Lembrando sempre que o caminho começa em nós. “Então cuidemos bem dos nossos
pensamentos, porque eles se transformarão em sentimentos; cuidemos bem dos
nossos sentimentos, porque eles se transformarão em palavras; cuidemos bem de
nossas palavras, porque elas se transformarão em ações; cuidemos bem de nossas
ações, porque elas se transformarão em hábitos; cuidemos bem de nossos hábitos
porque eles marcarão o nosso caráter; cuidemos bem de nosso caráter, porque ele
determinará o nosso destino.”
É
bom lembrar o seguinte pensamento: “nos preocupemos mais com o nosso caráter do
que com a nossa reputação, pois a nossa reputação é o que os outros pensam de
nós e o nosso caráter é o que realmente nós somos.”
Pensemos
também sobre algo muito importante. Como nós agimos normalmente quando
recebemos de outra pessoa uma notícia – para não dizer fofoca – que trata quase
sempre sobre o caráter ou a falta de caráter de alguém? Como nós falamos mal
dos outros facilmente. Como coisas que nem sabemos se são verdadeiras circulam
como se verdade fossem. Por que essa nossa facilidade em espalhar a maldade, a
desgraça, a difamação, sem o menor pudor?
Neste
sentido, uma prática pode também ser bastante útil no nosso dia-a-dia: o uso
das três peneiras de Sócrates. Quando alguém vier lhe falar sobre um assunto
que não é bom, sobre a vida alheia, use as três peneiras. Primeira peneira: o
que é tratado é verdade? Você tem certeza? Absoluta? Segunda peneira: o que é tratado é bom? Faz
bem a alguém? Se o assunto sobreviveu às duas peneiras iniciais, aplique-lhe a
terceira peneira: o assunto em questão é útil para o quê? Resumindo, não
sejamos veículos de coisas ruins, de maldades, de injustiças. Utilizemos o
nosso precioso tempo na vida com o que é bom, bonito, verdadeiro, útil.
Tratemos-nos bem para que o mundo nos trate da mesma forma. Vamos dar o
exemplo. Vamos MERECER o que buscamos, pois o MERECIMENTO é o motor da
evolução. É a união da teoria com a prática.
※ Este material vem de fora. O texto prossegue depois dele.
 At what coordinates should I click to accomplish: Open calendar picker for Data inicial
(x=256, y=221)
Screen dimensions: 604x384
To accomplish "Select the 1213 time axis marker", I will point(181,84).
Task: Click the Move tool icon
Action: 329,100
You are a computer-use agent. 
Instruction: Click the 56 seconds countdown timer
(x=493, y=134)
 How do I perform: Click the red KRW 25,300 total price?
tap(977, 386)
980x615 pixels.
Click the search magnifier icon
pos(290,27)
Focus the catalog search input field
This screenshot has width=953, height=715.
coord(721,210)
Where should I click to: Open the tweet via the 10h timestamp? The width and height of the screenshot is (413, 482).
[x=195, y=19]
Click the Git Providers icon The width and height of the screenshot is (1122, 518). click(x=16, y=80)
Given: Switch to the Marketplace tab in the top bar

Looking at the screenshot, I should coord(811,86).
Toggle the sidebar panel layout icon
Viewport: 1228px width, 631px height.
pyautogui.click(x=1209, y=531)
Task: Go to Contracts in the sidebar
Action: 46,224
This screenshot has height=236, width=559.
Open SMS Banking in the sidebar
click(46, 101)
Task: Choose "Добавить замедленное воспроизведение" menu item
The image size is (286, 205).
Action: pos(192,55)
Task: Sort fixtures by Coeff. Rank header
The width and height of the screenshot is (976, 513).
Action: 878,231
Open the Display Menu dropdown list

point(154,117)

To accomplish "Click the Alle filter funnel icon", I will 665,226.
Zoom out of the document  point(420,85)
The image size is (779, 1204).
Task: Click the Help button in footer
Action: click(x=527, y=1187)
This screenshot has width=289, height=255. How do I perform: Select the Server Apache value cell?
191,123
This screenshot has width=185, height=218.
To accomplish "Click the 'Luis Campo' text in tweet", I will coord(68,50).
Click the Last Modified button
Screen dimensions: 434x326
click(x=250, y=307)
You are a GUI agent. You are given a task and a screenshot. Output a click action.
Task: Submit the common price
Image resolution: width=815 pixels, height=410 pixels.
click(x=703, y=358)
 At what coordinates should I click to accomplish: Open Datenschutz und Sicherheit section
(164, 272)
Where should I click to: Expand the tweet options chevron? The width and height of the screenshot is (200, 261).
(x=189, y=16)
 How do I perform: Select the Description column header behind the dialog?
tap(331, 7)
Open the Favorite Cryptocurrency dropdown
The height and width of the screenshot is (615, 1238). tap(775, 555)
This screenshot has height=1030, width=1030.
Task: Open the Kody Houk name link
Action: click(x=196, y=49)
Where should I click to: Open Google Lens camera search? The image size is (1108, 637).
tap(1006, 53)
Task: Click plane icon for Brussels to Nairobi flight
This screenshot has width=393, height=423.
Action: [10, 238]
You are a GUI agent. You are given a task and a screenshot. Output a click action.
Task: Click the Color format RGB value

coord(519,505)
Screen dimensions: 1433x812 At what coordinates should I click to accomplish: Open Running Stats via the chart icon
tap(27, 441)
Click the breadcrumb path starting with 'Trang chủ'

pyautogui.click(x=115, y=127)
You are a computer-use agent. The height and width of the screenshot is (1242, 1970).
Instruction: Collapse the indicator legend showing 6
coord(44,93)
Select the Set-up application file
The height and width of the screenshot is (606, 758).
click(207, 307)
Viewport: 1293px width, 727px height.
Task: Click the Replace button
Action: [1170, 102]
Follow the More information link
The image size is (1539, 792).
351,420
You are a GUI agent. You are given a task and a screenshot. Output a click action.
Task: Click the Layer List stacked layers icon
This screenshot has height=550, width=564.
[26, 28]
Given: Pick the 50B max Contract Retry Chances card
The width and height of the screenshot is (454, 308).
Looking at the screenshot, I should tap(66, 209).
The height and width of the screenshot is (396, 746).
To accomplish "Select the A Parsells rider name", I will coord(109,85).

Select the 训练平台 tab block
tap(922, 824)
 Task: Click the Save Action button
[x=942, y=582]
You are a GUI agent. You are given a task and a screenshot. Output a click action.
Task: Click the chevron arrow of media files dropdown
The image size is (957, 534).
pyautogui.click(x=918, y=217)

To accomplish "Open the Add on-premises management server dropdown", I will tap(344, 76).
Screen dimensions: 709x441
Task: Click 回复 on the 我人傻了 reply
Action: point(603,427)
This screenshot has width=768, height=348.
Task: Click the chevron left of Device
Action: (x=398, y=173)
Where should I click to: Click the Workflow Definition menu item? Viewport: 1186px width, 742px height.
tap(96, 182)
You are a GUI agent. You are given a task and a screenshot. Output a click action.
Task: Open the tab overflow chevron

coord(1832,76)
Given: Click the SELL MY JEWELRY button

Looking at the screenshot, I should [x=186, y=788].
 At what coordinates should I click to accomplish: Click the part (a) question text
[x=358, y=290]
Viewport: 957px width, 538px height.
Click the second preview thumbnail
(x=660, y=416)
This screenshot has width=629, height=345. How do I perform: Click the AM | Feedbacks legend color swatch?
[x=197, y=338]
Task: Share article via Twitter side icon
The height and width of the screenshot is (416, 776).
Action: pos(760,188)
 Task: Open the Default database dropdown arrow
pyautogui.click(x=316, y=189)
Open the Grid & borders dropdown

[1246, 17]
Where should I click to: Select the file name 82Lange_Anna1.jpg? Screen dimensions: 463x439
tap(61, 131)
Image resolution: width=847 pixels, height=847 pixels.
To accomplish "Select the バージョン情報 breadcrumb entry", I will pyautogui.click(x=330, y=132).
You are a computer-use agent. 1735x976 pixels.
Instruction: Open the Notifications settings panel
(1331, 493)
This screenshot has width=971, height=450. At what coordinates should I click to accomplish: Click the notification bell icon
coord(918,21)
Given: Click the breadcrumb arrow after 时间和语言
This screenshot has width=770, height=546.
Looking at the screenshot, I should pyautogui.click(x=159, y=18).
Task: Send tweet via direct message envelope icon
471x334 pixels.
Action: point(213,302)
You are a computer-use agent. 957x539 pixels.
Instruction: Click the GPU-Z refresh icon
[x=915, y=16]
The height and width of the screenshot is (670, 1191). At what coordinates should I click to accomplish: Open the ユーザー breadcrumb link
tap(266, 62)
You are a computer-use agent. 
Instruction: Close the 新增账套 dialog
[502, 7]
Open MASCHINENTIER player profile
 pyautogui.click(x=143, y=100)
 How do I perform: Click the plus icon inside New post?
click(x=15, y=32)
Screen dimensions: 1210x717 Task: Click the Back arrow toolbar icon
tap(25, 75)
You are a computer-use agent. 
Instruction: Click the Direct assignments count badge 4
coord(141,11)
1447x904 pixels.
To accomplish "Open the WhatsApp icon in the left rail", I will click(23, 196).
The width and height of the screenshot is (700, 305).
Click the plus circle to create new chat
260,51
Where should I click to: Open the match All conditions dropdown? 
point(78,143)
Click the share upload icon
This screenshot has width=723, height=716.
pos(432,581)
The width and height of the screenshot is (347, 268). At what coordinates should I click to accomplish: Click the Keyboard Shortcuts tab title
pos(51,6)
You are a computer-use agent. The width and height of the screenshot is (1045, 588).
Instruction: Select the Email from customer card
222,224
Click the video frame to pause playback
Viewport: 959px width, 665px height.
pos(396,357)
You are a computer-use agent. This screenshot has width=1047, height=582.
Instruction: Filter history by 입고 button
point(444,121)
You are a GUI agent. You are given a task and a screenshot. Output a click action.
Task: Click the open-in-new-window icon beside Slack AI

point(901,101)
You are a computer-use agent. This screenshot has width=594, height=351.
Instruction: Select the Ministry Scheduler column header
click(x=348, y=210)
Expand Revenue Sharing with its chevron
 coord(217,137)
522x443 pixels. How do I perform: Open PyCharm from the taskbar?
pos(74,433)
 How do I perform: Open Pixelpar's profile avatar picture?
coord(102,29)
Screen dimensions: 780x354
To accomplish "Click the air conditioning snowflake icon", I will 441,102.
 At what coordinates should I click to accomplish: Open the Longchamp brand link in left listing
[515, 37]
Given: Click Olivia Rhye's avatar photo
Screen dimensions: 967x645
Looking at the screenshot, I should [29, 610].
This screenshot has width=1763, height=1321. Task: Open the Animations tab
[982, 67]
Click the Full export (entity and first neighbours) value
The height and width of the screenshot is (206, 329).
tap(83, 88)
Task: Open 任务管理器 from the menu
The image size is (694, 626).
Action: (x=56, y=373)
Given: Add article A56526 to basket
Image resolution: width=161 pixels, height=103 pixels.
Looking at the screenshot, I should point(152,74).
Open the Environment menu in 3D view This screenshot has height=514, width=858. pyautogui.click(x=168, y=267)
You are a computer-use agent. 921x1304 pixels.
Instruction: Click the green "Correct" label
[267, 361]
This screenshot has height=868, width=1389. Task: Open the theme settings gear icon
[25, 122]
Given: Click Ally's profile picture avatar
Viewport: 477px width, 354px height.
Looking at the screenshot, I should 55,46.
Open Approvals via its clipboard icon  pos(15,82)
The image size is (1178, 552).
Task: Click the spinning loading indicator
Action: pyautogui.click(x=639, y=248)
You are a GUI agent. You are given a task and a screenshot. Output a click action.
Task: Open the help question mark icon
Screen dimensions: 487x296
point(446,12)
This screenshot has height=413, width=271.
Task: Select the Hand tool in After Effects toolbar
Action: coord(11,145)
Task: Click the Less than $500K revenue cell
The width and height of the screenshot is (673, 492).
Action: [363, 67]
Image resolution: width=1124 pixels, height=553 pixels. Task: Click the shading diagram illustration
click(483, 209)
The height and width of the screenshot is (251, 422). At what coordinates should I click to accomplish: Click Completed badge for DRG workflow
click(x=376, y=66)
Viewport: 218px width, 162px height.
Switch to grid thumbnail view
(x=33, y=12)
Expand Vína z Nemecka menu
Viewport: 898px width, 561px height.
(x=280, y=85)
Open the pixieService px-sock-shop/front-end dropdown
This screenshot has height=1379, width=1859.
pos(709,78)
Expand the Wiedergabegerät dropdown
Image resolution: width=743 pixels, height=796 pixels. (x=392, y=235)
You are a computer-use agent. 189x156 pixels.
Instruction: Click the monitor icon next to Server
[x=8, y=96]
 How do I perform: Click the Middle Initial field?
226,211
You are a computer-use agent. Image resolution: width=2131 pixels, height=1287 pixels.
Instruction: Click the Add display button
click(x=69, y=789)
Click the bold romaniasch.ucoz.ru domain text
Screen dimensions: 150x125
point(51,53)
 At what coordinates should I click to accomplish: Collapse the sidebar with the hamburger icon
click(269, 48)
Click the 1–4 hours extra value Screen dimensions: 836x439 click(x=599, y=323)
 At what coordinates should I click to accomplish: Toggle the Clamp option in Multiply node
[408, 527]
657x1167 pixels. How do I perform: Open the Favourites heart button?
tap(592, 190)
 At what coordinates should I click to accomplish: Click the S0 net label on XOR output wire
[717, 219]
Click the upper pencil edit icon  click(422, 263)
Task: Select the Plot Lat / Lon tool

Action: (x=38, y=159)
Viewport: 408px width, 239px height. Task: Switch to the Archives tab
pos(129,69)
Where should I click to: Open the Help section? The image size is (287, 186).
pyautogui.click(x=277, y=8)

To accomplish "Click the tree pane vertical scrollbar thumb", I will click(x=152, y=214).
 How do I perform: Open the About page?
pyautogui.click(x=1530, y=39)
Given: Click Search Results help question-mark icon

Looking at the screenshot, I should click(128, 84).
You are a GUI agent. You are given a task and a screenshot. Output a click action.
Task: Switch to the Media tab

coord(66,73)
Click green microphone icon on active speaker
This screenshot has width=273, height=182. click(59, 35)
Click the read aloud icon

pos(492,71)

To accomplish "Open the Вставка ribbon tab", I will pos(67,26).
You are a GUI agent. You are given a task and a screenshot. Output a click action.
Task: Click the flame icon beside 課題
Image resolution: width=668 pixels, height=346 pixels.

Do “Diálogo entre Exu e Oxalá.” Pelo
Templo Tião D'angola e Boiadeiro Sete Porteiras.
Então, companheiro Exu, não temos
porque lamentar. A ignorância em que vivem os homens é sinal de que ainda temos
trabalho a realizar. A pouca sabedoria que possuem significa que ainda estão
muito próximos ao ponto de partida e cabe a nós, não importa se chamados de
“direita” ou “esquerda”, auxiliá-los em sua caminhada, que é muito longa ainda.
Apenas contemplar as mazelas dos corações humanos não irá auxiliá-los em nada.
Sou a luz que guia os olhos da humanidade e você é o movimento que não a deixa
estática. Se pararmos por um segundo sequer, atrasaremos em séculos e séculos o
progresso da raça humana, que tanto depende de nós.